In truth, I have many, many things for which to be grateful. And those things do not pass me by. Sometimes the littlest of things will fill my heart with gratitude and my eyes with tears--like how my mom sets out my lunches for me with such precision and detail so that I am able to get it out myself the day after my shot. How she's figured out the perfect way to leave everything so that I can do it myself, using as little of my energy as possible.

Still, the voice of my wants and petitions is louder these days than the voice of gratitude and acceptance. I'm fighting God tooth and nail. And I want so much to have things that I may never, ever have. 

Maybe I'm too afraid to let go because the thought of letting go means letting go of dreams. I'm not sure. I just know that right now, my spiritual self is lost.  My spiritual self is longing for God and the comfort I used to find in Him and my faith. But I'm unable to find it right now. I'm unable to quiet the voices that want to over ride God.

Many people have told me that, through my illness, I have touched more lives than I ever would have without being sick. I get that. I get that I can view this as my path in being God's instrument. But why must we suffer to touch people's lives? And for how long? Sometimes I tell God, "Okay, I get it! I've learned! I'm ready to move on!" Clearly, He does not think so!

I've talked some to my friends about my struggle and many have helped me to see that they, too, struggle with their faith. I'm always feeling like my friends are 'Super-Christians'--a myth a friend kindly debunked for me (Thank you K! :)). She wavers too, she doubts too, she questions too. I felt alone in my struggles. Am I the only one with these doubts? Is everyone else of faith so much more steadfast than I am? 
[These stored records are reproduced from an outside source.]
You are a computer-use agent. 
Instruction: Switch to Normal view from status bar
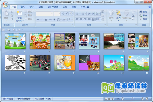[106, 98]
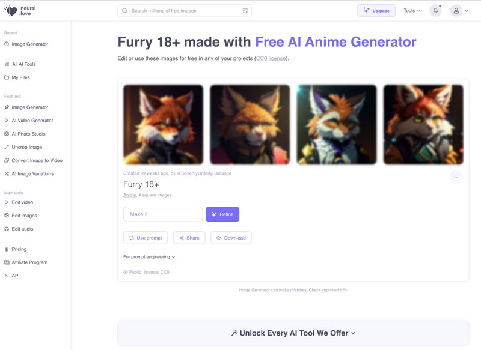This screenshot has height=350, width=481.
Task: Select the AI Video Generator tool
Action: click(32, 120)
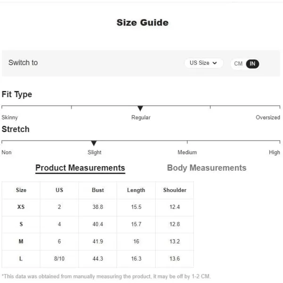
Task: Click the Fit Type triangle marker at Regular
Action: point(140,108)
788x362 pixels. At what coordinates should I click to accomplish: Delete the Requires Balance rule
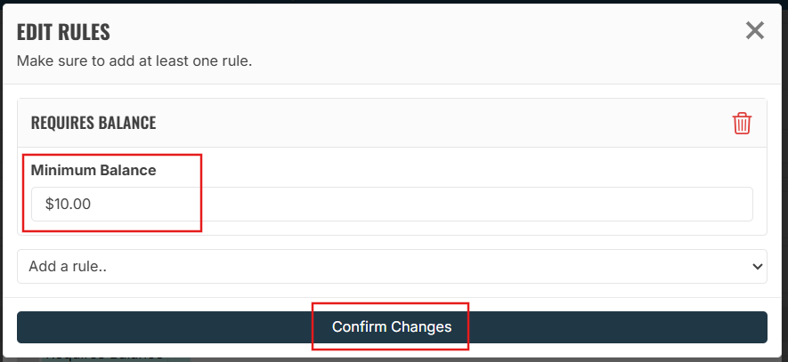(x=742, y=123)
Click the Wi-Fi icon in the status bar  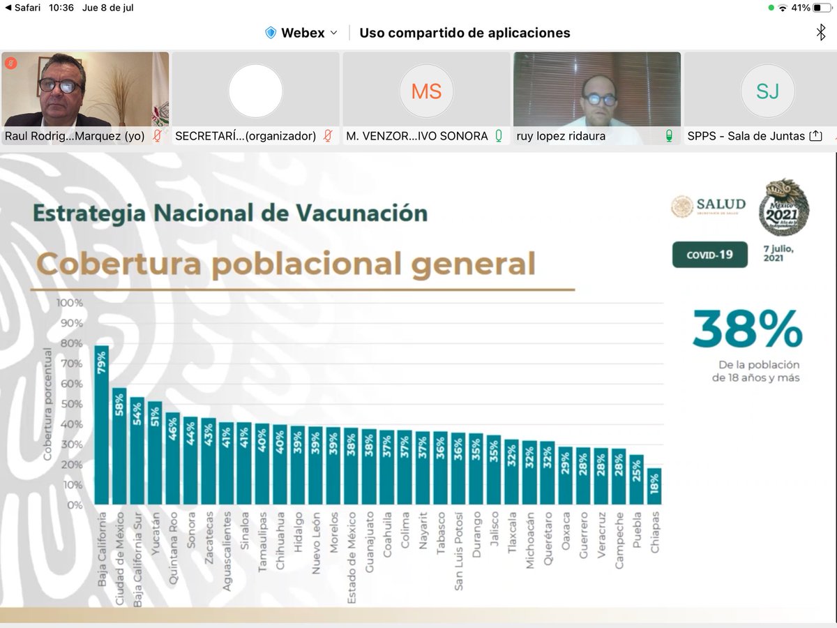click(784, 9)
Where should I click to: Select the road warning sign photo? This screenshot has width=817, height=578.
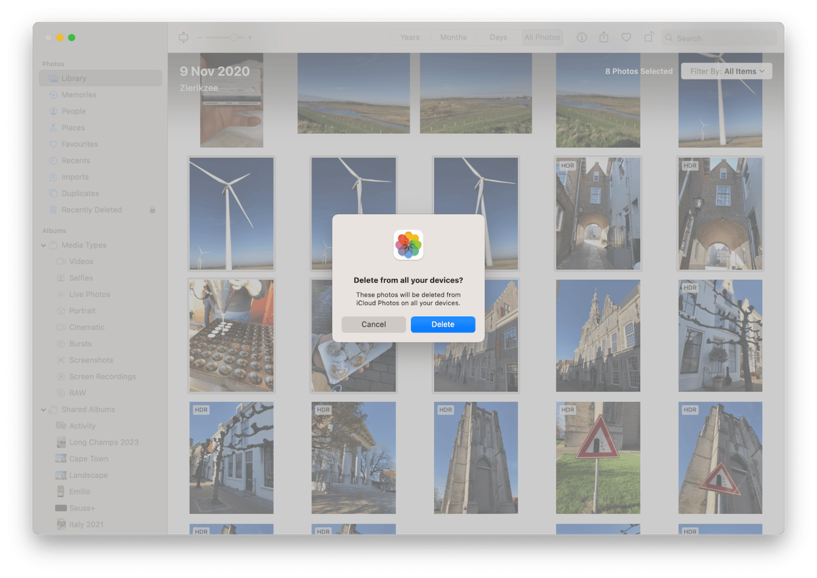(598, 457)
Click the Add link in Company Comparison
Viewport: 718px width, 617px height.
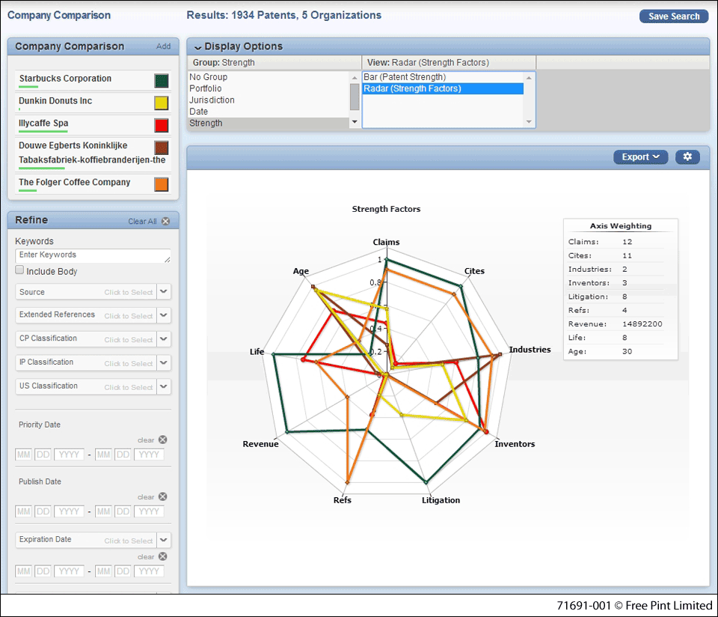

Part of my struggle is that I don't have a community of fellow Jews.  And I don't have Jewish friends. So, I'm trying to navigate my faith on my own.  I'm realizing that I can't do this alone, even with God. I need to seek out community or a Rabbi, if my body will give me the strength to do so. I've found great community and fellowship on my journey so far, and continue to--but I know that something is still missing. My Christian friends have been the most instrumental people in my spiritual journey so far.

It's hard to reconcile a God who loves us so much but lets us suffer so much. It's hard to reconcile a God who makes the statement I heard over and over again growing so true: Life isn't fair. It's hard to reconcile a God who takes away what we want so badly. And what we think we need. It's hard to reconcile a God who I see there for me in 'good things' but not in 'bad things'.  

It's hard to pray, when I wonder if it matters at all. Does prayer matter? If so, what is it's purpose? Either God has things all planned out already, or He has His hands tied by two things: nature and free will. The latter would be the perspective of the book, "Why do Bad Things Happen to Good People." What exactly is prayer? I've certainly cried out to God a lot lately with my petitions!

As a Jew, I struggle also because my Christian friends who are sick find comfort in the fact that their suffering here is a small sacrifice for what will follow in Heaven. For me, life is here, it is now, and this is my life. So, why does it have to be this? 

In the end, we'll never know why. And I may never have what I want. Or what I think I need. I'll wrestle it out with God. I'll find my way--and that way is to either walk towards my faith or to walk away from it. I know myself well enough to know that I'll most likely walk more deeply into faith (or so I hope), but for now this--anger, questioning, and plain old negative human emotions--are part of my spiritual journey. 

They're a part of me that I often keep quiet, and rarely articulate. Who wants to share her dark side or air her dirty laundry! :) But one thing I do know for sure is that my blog and the authenticity of it matter. God has reminded me of that over and over again. And even through my spiritual pain, I can hear that.

Blessings,

Emily

P.S. I came in my den to write tonight not knowing what topic I was going to write about. I had so many post ideas swirling through my mind, and this was not one of them! I guess this is what I needed to write about tonight.

Photos:  The burning bush we planted this spring marking my 10 year anniversary of getting sick. This is what it looked like this fall.